Study shows babies of African ancestry more likely to be born prematurely
Low birth weights are more prevalent among Brazilians with African ancestry and may be attributed to less use of prenatal care facilities and where those ethnic groups live, according to a new study.
The study from researchers at the University of Iowa and health analysts in South America also suggests that infants of African ancestry, alone or mixed, were more likely to be born prematurely than those born of European-only stock. The findings could help policymakers decide how best to bridge the difference in infant health among non-European-ancestry races in South America's largest and most populous country.
"This suggests that where you live in Brazil makes a difference, and where you live varies to a certain extent by what your ethnic ancestry is," says George Wehby, associate professor in the UI College of Public Health and the corresponding author of the study published this month in the American Journal of Public Health. "There is some form of segregation and that's what contributing to low birth weight among these racial groups."

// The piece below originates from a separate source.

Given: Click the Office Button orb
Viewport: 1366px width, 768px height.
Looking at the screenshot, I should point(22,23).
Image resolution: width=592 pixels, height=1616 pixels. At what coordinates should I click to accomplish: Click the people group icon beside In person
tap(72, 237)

The researchers examined 8,949 infants born in select hospitals in 15 cities in seven states, between 1995 and 2009. The infants were grouped in four ethnic categories: those of African ancestry; those of African and European ancestry; those of African and other (non-European) ancestry; and those of European-only ancestry. The team focused on whether infants were born prematurely and whether their birth weight was low (less than 2,500 grams or 6 pounds).
The group found that 12 percent of infants with African ancestry had low birth weights, compared to 8 percent of infants of European ancestry. The rate was nearly a percentage point higher for mixed-race infants (mixed African and European ancestry).

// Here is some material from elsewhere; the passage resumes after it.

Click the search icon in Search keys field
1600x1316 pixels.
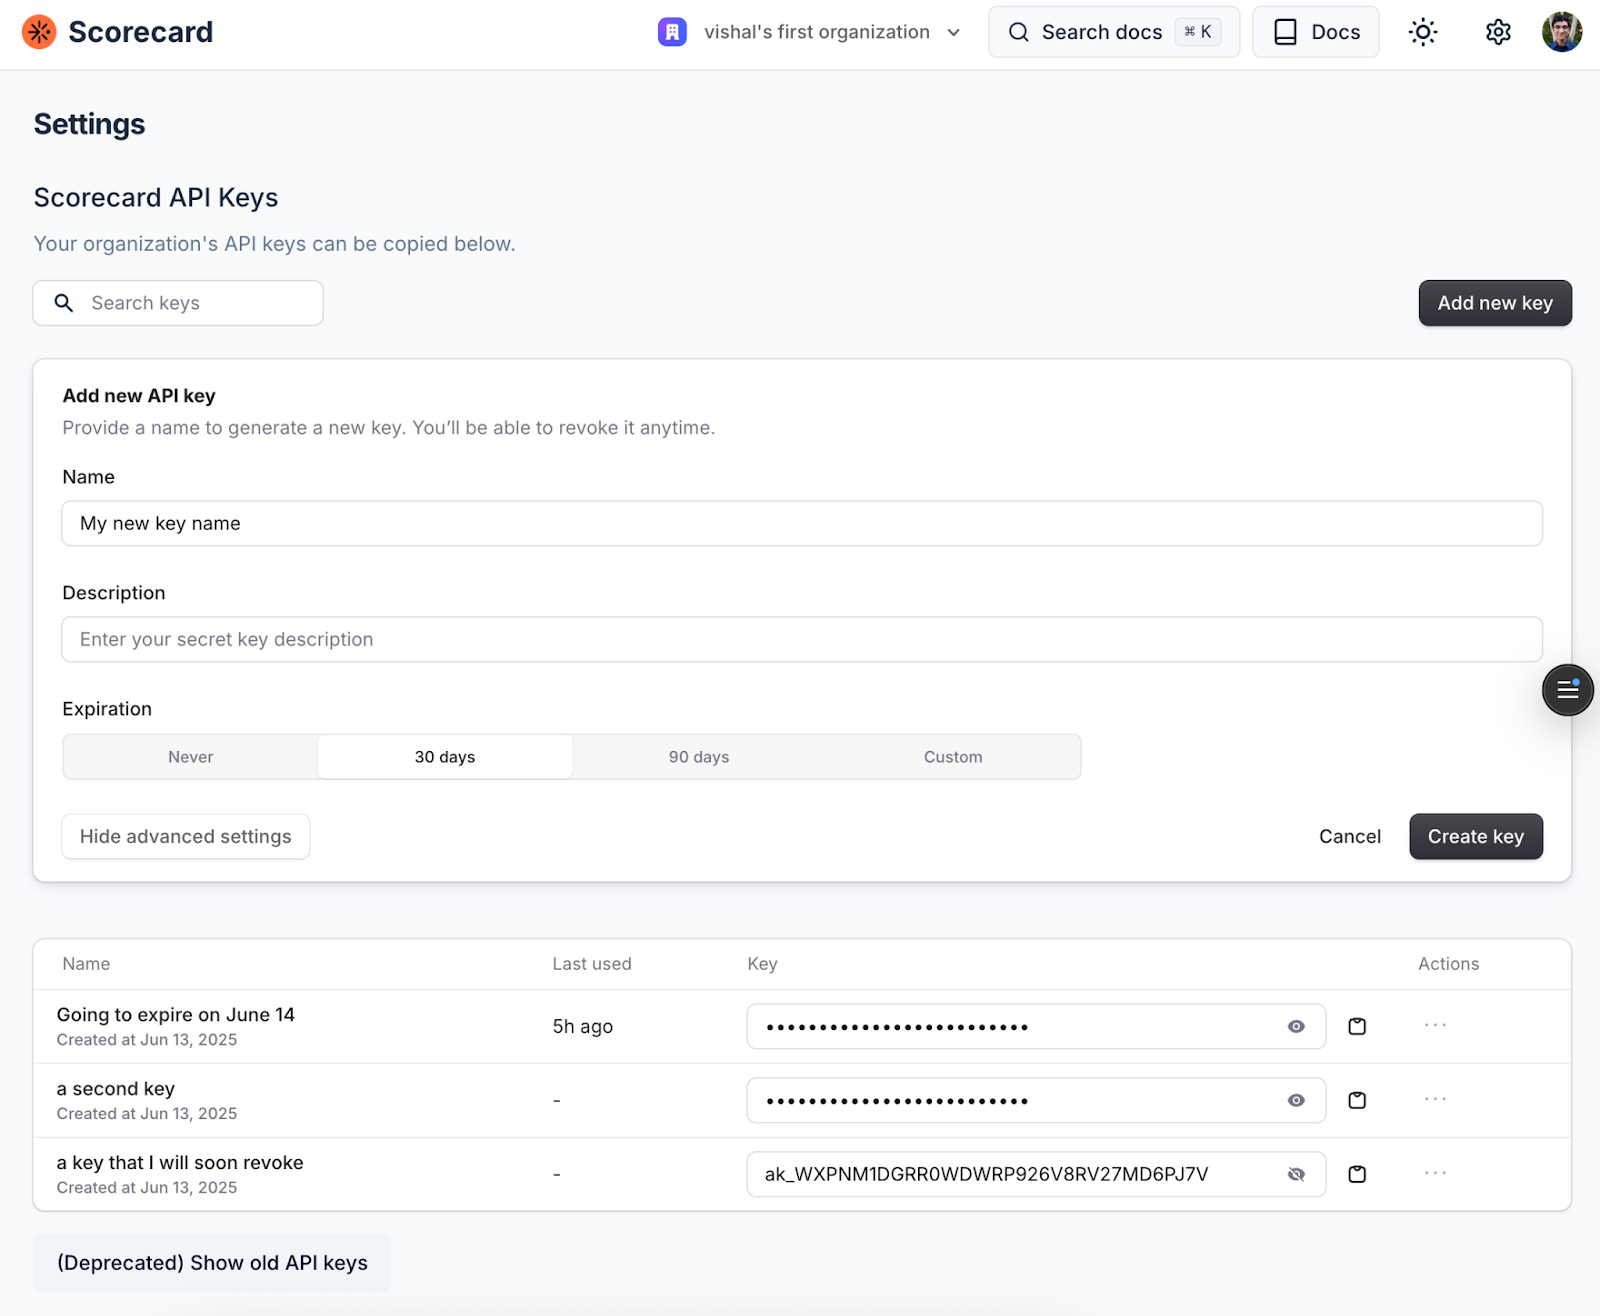point(64,302)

While the percentage difference may not seem pronounced, "it means that out of 100 children, there are four more children (of African ancestry) born at a low birth weight," Wehby says. Viewed another way, children of African origin are one-and-a half times more likely to be born at a low birth weight than their European-only counterparts, Wehby notes.
Preterm birth rates for infants of African or mixed-race ancestry were nearly three to five percentage points higher than the rate for babies with European-only ancestry, the study found.
Previous research has indicated that differences in birth weight and preterm birth rates may be magnified as the child ages, and reflected in overall health, productivity, and earning power.